WORK TASK » Return the entries in full, exactly as they were written.

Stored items
▬▬▬
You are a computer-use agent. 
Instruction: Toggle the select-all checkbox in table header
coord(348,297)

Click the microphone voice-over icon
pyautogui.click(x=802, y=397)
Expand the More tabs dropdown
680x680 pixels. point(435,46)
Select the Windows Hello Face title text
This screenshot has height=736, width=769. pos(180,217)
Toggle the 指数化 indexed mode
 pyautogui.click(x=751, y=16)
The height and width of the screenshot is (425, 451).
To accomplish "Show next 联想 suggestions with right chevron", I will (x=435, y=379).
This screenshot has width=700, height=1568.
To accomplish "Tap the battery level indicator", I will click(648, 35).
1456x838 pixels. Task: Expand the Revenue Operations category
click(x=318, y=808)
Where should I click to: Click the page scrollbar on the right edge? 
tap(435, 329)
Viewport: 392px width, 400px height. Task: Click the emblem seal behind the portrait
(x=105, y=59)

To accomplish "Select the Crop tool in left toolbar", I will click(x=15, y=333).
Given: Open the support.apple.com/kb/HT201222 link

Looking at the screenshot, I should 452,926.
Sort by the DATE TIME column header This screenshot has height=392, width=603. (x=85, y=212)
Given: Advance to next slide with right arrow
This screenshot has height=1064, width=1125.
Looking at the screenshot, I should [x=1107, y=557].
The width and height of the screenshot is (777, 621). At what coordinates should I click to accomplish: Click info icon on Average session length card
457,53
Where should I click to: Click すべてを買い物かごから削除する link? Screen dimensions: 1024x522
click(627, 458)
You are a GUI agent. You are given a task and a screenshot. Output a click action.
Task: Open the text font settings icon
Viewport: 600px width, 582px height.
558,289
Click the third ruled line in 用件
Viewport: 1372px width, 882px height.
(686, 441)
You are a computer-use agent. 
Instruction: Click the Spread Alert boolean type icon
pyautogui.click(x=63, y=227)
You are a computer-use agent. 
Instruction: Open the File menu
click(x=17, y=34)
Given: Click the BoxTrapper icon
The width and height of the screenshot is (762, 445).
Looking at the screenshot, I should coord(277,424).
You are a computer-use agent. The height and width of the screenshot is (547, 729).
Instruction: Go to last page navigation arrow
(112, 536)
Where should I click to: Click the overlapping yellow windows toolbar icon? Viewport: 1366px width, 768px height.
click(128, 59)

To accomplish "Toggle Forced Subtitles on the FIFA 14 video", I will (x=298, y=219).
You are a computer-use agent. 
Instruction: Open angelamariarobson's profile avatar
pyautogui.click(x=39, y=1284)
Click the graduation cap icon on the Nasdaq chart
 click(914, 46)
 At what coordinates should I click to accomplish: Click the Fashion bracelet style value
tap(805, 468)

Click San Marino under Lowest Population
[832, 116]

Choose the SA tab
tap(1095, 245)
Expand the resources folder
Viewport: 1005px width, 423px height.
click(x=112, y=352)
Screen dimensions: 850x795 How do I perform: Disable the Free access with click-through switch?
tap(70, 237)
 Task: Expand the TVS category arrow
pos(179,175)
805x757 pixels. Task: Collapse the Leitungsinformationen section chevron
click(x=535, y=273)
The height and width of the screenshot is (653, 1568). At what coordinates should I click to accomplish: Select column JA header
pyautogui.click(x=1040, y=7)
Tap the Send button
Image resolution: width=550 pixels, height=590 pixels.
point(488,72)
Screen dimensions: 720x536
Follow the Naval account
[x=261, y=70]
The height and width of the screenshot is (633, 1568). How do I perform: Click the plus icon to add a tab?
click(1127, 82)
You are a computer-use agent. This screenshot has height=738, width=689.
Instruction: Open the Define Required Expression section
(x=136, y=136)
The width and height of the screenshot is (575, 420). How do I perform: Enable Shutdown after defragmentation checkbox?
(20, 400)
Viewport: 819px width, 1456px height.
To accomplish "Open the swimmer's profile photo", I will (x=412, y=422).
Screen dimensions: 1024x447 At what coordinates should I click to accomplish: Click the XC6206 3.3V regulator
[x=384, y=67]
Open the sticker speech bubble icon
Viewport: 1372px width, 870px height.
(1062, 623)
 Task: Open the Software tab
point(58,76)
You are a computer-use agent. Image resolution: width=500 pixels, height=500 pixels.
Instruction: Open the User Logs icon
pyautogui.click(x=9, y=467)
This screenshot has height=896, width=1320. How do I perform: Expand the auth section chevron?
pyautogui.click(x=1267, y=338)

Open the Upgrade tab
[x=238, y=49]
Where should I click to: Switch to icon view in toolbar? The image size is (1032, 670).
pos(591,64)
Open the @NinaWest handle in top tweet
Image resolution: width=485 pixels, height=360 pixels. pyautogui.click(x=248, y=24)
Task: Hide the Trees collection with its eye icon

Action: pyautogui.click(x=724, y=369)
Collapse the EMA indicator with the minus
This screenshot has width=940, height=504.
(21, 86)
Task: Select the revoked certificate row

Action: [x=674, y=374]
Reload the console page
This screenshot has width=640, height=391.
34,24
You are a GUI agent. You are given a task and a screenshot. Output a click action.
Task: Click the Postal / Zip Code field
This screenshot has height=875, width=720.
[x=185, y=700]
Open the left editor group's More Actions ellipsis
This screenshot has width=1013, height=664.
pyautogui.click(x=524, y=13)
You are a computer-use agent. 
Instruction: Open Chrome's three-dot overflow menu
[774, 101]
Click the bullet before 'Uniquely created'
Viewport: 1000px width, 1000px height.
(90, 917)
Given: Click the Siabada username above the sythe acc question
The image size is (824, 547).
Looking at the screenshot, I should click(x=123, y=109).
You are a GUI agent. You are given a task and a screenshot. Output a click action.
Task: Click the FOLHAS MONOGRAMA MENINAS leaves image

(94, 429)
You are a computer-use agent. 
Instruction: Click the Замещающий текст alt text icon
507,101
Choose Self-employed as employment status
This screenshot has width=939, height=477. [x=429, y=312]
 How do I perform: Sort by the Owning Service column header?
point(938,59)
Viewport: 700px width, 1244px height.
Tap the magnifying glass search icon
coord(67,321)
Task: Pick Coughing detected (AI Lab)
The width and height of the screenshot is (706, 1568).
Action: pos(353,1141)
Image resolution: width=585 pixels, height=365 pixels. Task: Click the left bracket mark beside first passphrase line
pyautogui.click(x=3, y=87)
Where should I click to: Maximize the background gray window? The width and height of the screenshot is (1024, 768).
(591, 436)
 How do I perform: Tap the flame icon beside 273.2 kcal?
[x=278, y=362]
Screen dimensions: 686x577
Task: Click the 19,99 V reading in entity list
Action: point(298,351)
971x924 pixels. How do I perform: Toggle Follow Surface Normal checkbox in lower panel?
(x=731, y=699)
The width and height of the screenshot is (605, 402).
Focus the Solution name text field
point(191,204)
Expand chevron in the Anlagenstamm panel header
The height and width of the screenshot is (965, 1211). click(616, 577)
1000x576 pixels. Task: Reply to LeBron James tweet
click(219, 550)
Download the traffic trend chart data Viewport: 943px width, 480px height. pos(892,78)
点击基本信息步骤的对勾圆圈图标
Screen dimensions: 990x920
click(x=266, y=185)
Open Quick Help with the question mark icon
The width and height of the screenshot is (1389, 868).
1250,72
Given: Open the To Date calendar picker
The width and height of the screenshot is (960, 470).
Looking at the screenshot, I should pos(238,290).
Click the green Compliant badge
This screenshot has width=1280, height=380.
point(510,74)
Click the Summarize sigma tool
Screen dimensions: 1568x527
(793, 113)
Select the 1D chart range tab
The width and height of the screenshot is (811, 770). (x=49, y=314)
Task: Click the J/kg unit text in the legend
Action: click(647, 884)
▬▬▬
ANSWER SECTION »
You are a computer-use agent. 
Instruction: Toggle the select-all checkbox in table header
coord(348,297)

Click the microphone voice-over icon
pyautogui.click(x=802, y=397)
Expand the More tabs dropdown
680x680 pixels. point(435,46)
Select the Windows Hello Face title text
This screenshot has height=736, width=769. pos(180,217)
Toggle the 指数化 indexed mode
 pyautogui.click(x=751, y=16)
The height and width of the screenshot is (425, 451).
To accomplish "Show next 联想 suggestions with right chevron", I will (x=435, y=379).
This screenshot has width=700, height=1568.
To accomplish "Tap the battery level indicator", I will click(648, 35).
1456x838 pixels. Task: Expand the Revenue Operations category
click(x=318, y=808)
Where should I click to: Click the page scrollbar on the right edge? 
tap(435, 329)
Viewport: 392px width, 400px height. Task: Click the emblem seal behind the portrait
(x=105, y=59)

To accomplish "Select the Crop tool in left toolbar", I will click(x=15, y=333).
Given: Open the support.apple.com/kb/HT201222 link

Looking at the screenshot, I should 452,926.
Sort by the DATE TIME column header This screenshot has height=392, width=603. (x=85, y=212)
Given: Advance to next slide with right arrow
This screenshot has height=1064, width=1125.
Looking at the screenshot, I should [x=1107, y=557].
The width and height of the screenshot is (777, 621). At what coordinates should I click to accomplish: Click info icon on Average session length card
457,53
Where should I click to: Click すべてを買い物かごから削除する link? Screen dimensions: 1024x522
click(627, 458)
You are a GUI agent. You are given a task and a screenshot. Output a click action.
Task: Open the text font settings icon
Viewport: 600px width, 582px height.
558,289
Click the third ruled line in 用件
Viewport: 1372px width, 882px height.
(686, 441)
You are a computer-use agent. 
Instruction: Click the Spread Alert boolean type icon
pyautogui.click(x=63, y=227)
You are a computer-use agent. 
Instruction: Open the File menu
click(x=17, y=34)
Given: Click the BoxTrapper icon
The width and height of the screenshot is (762, 445).
Looking at the screenshot, I should coord(277,424).
You are a computer-use agent. The height and width of the screenshot is (547, 729).
Instruction: Go to last page navigation arrow
(112, 536)
Where should I click to: Click the overlapping yellow windows toolbar icon? Viewport: 1366px width, 768px height.
click(128, 59)

To accomplish "Toggle Forced Subtitles on the FIFA 14 video", I will (x=298, y=219).
You are a computer-use agent. 
Instruction: Open angelamariarobson's profile avatar
pyautogui.click(x=39, y=1284)
Click the graduation cap icon on the Nasdaq chart
 click(914, 46)
 At what coordinates should I click to accomplish: Click the Fashion bracelet style value
tap(805, 468)

Click San Marino under Lowest Population
[832, 116]

Choose the SA tab
tap(1095, 245)
Expand the resources folder
Viewport: 1005px width, 423px height.
click(x=112, y=352)
Screen dimensions: 850x795 How do I perform: Disable the Free access with click-through switch?
tap(70, 237)
 Task: Expand the TVS category arrow
pos(179,175)
805x757 pixels. Task: Collapse the Leitungsinformationen section chevron
click(x=535, y=273)
The height and width of the screenshot is (653, 1568). At what coordinates should I click to accomplish: Select column JA header
pyautogui.click(x=1040, y=7)
Tap the Send button
Image resolution: width=550 pixels, height=590 pixels.
point(488,72)
Screen dimensions: 720x536
Follow the Naval account
[x=261, y=70]
The height and width of the screenshot is (633, 1568). How do I perform: Click the plus icon to add a tab?
click(1127, 82)
You are a computer-use agent. This screenshot has height=738, width=689.
Instruction: Open the Define Required Expression section
(x=136, y=136)
The width and height of the screenshot is (575, 420). How do I perform: Enable Shutdown after defragmentation checkbox?
(20, 400)
Viewport: 819px width, 1456px height.
To accomplish "Open the swimmer's profile photo", I will (x=412, y=422).
Screen dimensions: 1024x447 At what coordinates should I click to accomplish: Click the XC6206 3.3V regulator
[x=384, y=67]
Open the sticker speech bubble icon
Viewport: 1372px width, 870px height.
(1062, 623)
 Task: Open the Software tab
point(58,76)
You are a computer-use agent. Image resolution: width=500 pixels, height=500 pixels.
Instruction: Open the User Logs icon
pyautogui.click(x=9, y=467)
This screenshot has height=896, width=1320. How do I perform: Expand the auth section chevron?
pyautogui.click(x=1267, y=338)

Open the Upgrade tab
[x=238, y=49]
Where should I click to: Switch to icon view in toolbar? The image size is (1032, 670).
pos(591,64)
Open the @NinaWest handle in top tweet
Image resolution: width=485 pixels, height=360 pixels. pyautogui.click(x=248, y=24)
Task: Hide the Trees collection with its eye icon

Action: pyautogui.click(x=724, y=369)
Collapse the EMA indicator with the minus
This screenshot has width=940, height=504.
(21, 86)
Task: Select the revoked certificate row

Action: [x=674, y=374]
Reload the console page
This screenshot has width=640, height=391.
34,24
You are a GUI agent. You are given a task and a screenshot. Output a click action.
Task: Click the Postal / Zip Code field
This screenshot has height=875, width=720.
[x=185, y=700]
Open the left editor group's More Actions ellipsis
This screenshot has width=1013, height=664.
pyautogui.click(x=524, y=13)
You are a computer-use agent. 
Instruction: Open Chrome's three-dot overflow menu
[774, 101]
Click the bullet before 'Uniquely created'
Viewport: 1000px width, 1000px height.
(90, 917)
Given: Click the Siabada username above the sythe acc question
The image size is (824, 547).
Looking at the screenshot, I should click(x=123, y=109).
You are a GUI agent. You are given a task and a screenshot. Output a click action.
Task: Click the FOLHAS MONOGRAMA MENINAS leaves image

(94, 429)
You are a computer-use agent. 
Instruction: Click the Замещающий текст alt text icon
507,101
Choose Self-employed as employment status
This screenshot has width=939, height=477. [x=429, y=312]
 How do I perform: Sort by the Owning Service column header?
point(938,59)
Viewport: 700px width, 1244px height.
Tap the magnifying glass search icon
coord(67,321)
Task: Pick Coughing detected (AI Lab)
The width and height of the screenshot is (706, 1568).
Action: pos(353,1141)
Image resolution: width=585 pixels, height=365 pixels. Task: Click the left bracket mark beside first passphrase line
pyautogui.click(x=3, y=87)
Where should I click to: Maximize the background gray window? The width and height of the screenshot is (1024, 768).
(591, 436)
 How do I perform: Tap the flame icon beside 273.2 kcal?
[x=278, y=362]
Screen dimensions: 686x577
Task: Click the 19,99 V reading in entity list
Action: point(298,351)
971x924 pixels. How do I perform: Toggle Follow Surface Normal checkbox in lower panel?
(x=731, y=699)
The width and height of the screenshot is (605, 402).
Focus the Solution name text field
point(191,204)
Expand chevron in the Anlagenstamm panel header
The height and width of the screenshot is (965, 1211). click(616, 577)
1000x576 pixels. Task: Reply to LeBron James tweet
click(219, 550)
Download the traffic trend chart data Viewport: 943px width, 480px height. pos(892,78)
点击基本信息步骤的对勾圆圈图标
Screen dimensions: 990x920
click(x=266, y=185)
Open Quick Help with the question mark icon
The width and height of the screenshot is (1389, 868).
1250,72
Given: Open the To Date calendar picker
The width and height of the screenshot is (960, 470).
Looking at the screenshot, I should pos(238,290).
Click the green Compliant badge
This screenshot has width=1280, height=380.
point(510,74)
Click the Summarize sigma tool
Screen dimensions: 1568x527
(793, 113)
Select the 1D chart range tab
The width and height of the screenshot is (811, 770). (x=49, y=314)
Task: Click the J/kg unit text in the legend
Action: click(647, 884)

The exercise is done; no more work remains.